• PROMPT: Your task is to copy the lines of the data below from the line holding "Where should I click to: Select the" through the line holding "This screenshot has width=425, height=202.", inclusive, exactly and with nothing added.

Data items

■ ■ ■ ■ ■

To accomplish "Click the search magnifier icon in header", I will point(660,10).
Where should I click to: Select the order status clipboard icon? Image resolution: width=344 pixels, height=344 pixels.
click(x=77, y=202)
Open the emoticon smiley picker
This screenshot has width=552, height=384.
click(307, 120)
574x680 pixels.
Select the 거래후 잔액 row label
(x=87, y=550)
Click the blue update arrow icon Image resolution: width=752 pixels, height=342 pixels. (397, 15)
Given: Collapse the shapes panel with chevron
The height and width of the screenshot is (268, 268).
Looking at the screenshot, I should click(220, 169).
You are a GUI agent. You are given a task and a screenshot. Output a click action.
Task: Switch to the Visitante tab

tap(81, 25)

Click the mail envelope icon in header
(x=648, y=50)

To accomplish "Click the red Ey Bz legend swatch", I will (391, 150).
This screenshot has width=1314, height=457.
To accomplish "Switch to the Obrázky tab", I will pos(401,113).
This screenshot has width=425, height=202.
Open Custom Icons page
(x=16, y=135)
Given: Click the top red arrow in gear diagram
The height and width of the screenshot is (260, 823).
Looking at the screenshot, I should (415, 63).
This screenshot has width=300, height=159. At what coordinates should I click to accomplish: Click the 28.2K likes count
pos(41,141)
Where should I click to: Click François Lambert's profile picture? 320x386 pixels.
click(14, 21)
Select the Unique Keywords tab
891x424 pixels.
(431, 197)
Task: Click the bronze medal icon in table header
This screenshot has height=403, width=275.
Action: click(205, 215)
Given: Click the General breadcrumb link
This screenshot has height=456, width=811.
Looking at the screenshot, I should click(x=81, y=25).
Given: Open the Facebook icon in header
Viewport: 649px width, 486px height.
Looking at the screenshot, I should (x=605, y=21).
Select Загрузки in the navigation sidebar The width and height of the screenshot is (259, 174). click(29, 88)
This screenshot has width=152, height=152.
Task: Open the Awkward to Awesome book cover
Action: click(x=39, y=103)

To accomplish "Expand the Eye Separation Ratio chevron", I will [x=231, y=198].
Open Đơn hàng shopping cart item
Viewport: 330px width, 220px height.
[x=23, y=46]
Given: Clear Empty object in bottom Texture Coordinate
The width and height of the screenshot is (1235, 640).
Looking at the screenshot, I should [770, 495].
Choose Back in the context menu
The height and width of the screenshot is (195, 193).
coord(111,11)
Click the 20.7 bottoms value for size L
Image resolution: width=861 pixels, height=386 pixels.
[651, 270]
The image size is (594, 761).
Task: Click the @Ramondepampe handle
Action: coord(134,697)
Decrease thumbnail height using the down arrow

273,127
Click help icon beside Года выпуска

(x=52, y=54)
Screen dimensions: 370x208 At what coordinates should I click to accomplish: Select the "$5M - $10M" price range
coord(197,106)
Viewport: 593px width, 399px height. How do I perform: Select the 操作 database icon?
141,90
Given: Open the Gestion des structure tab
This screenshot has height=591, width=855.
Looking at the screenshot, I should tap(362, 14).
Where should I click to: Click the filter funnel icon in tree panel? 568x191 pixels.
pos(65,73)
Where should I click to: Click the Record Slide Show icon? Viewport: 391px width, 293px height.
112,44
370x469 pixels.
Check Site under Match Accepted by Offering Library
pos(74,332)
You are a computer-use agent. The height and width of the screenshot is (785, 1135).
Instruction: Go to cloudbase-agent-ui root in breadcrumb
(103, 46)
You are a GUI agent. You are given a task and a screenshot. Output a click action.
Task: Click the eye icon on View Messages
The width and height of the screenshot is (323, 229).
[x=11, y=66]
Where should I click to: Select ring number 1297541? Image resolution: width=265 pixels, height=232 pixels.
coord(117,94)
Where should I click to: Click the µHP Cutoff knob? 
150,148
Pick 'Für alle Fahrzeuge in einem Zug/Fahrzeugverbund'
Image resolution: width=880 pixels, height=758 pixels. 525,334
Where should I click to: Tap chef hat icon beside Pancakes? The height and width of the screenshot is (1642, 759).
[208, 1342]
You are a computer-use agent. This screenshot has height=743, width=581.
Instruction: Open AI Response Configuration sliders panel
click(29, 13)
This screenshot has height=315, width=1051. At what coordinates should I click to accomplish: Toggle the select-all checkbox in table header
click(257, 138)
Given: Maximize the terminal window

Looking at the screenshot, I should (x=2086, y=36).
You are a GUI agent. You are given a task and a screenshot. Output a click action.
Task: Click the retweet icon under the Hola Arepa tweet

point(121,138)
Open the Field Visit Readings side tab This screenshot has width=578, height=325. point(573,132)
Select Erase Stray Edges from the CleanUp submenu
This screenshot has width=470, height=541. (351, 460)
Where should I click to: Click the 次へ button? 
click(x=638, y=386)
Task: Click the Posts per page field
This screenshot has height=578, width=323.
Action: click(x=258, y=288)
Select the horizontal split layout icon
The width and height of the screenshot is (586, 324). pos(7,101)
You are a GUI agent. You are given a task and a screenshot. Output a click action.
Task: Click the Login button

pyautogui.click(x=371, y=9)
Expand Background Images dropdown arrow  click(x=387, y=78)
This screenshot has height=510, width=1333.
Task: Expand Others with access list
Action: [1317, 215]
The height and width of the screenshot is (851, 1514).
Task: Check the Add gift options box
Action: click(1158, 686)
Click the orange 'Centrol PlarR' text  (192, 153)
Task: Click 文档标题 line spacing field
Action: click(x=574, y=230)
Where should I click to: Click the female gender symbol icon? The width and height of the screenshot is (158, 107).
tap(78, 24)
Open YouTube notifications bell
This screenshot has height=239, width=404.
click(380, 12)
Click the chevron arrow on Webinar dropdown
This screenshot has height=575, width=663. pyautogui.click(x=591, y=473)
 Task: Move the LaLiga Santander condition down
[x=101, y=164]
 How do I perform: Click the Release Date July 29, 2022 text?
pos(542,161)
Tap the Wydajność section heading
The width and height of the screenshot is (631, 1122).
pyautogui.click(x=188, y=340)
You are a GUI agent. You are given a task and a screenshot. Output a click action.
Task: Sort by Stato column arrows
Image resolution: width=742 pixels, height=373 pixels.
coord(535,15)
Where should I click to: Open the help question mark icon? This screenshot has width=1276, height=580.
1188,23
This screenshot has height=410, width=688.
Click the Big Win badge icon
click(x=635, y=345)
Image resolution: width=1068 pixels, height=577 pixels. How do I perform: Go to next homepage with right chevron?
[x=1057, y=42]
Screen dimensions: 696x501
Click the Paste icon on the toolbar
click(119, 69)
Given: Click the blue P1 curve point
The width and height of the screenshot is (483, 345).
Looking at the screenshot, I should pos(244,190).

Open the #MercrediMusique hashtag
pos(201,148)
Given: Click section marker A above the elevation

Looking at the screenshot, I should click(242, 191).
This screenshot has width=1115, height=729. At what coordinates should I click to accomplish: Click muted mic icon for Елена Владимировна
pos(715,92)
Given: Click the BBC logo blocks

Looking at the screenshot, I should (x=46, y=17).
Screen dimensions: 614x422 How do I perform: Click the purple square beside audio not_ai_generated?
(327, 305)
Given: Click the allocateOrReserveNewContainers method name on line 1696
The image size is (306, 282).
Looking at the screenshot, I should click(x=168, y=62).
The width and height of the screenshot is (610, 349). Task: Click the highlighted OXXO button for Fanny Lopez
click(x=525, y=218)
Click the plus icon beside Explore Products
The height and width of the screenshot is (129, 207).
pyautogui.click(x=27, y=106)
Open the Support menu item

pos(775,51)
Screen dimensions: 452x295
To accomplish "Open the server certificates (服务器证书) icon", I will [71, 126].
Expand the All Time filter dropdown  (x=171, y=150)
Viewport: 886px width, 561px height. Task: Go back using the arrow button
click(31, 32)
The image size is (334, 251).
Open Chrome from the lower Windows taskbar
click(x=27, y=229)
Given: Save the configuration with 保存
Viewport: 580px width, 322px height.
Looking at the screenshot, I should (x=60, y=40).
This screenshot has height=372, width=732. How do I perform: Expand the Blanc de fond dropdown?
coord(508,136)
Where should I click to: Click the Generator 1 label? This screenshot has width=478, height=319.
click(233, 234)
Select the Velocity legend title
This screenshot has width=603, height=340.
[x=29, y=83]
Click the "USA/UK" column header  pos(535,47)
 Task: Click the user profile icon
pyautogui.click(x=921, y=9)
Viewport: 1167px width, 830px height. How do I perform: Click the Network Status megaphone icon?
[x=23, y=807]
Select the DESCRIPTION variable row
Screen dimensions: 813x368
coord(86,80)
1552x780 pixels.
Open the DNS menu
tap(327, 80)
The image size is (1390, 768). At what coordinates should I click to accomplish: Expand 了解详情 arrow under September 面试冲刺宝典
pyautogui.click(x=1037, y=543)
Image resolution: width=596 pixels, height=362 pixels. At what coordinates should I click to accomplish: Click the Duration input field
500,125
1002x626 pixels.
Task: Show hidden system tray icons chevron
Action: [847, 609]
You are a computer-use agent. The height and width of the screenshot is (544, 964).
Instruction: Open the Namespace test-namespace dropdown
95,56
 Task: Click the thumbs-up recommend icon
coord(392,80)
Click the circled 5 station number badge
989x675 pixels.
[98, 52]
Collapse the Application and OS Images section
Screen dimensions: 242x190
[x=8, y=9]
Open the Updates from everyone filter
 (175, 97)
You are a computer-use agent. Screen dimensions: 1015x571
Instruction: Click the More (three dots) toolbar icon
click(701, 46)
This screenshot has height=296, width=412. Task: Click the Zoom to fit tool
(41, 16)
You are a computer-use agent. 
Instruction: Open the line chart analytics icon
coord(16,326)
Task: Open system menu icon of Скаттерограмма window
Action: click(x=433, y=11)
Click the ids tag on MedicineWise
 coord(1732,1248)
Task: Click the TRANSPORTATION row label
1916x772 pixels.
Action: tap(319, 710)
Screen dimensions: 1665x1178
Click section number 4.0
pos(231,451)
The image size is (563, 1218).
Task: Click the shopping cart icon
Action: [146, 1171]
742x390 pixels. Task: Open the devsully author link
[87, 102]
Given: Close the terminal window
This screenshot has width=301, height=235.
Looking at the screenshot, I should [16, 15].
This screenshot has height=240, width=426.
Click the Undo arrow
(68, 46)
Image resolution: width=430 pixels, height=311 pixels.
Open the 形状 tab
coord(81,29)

■ ■ ■ ■ ■

• YOUR RESPONSE:
Where should I click to: Select the order status clipboard icon? Image resolution: width=344 pixels, height=344 pixels.
click(x=77, y=202)
Open the emoticon smiley picker
This screenshot has width=552, height=384.
click(307, 120)
574x680 pixels.
Select the 거래후 잔액 row label
(x=87, y=550)
Click the blue update arrow icon Image resolution: width=752 pixels, height=342 pixels. (397, 15)
Given: Collapse the shapes panel with chevron
The height and width of the screenshot is (268, 268).
Looking at the screenshot, I should click(220, 169).
You are a GUI agent. You are given a task and a screenshot. Output a click action.
Task: Switch to the Visitante tab

tap(81, 25)

Click the mail envelope icon in header
(x=648, y=50)

To accomplish "Click the red Ey Bz legend swatch", I will (391, 150).
This screenshot has width=1314, height=457.
To accomplish "Switch to the Obrázky tab", I will pos(401,113).
This screenshot has width=425, height=202.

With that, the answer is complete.